◆ **PROBLEM STATEMENT**: Quote the records word for word, from the line containing "The width and height of the screenshot is (681, 434)." down to the line containing "coord(394,271)", including both of those lines.

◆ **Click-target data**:
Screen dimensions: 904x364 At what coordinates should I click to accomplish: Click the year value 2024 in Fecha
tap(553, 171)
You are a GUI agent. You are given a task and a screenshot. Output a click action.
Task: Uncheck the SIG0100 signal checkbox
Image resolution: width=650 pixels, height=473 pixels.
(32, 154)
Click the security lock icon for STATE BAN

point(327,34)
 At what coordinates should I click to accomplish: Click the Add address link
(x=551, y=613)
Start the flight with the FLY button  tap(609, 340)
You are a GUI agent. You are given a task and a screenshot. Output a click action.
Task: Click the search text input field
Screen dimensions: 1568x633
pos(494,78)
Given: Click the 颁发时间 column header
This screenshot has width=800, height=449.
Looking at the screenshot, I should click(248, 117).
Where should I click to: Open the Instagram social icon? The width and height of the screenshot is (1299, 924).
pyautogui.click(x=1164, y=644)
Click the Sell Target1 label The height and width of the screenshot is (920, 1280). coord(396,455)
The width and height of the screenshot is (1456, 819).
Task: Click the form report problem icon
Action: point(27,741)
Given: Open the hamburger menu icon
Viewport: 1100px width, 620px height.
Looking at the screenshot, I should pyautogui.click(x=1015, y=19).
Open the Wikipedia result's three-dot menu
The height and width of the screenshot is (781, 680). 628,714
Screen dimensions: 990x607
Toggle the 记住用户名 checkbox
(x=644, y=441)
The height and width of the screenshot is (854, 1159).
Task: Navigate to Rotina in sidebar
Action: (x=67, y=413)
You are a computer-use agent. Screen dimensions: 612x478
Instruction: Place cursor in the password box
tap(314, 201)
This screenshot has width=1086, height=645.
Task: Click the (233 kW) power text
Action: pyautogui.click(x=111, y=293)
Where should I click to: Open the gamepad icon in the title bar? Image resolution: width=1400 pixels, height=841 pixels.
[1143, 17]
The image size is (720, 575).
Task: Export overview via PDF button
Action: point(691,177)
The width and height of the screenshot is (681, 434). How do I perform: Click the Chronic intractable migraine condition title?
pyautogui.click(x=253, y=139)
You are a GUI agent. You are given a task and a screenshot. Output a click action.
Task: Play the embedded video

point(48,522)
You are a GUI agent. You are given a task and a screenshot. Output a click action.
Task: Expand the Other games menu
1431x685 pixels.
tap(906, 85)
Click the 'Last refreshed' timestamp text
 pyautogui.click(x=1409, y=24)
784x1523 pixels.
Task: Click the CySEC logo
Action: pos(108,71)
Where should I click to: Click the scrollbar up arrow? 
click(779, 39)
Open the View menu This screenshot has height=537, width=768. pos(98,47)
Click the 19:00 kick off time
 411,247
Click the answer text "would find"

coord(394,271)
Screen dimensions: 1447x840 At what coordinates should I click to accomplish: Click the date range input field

◆ **RESULT**:
The width and height of the screenshot is (681, 434). How do I perform: Click the Chronic intractable migraine condition title?
pyautogui.click(x=253, y=139)
You are a GUI agent. You are given a task and a screenshot. Output a click action.
Task: Play the embedded video

point(48,522)
You are a GUI agent. You are given a task and a screenshot. Output a click action.
Task: Expand the Other games menu
1431x685 pixels.
tap(906, 85)
Click the 'Last refreshed' timestamp text
 pyautogui.click(x=1409, y=24)
784x1523 pixels.
Task: Click the CySEC logo
Action: pos(108,71)
Where should I click to: Click the scrollbar up arrow? 
click(779, 39)
Open the View menu This screenshot has height=537, width=768. pos(98,47)
Click the 19:00 kick off time
 411,247
Click the answer text "would find"

coord(394,271)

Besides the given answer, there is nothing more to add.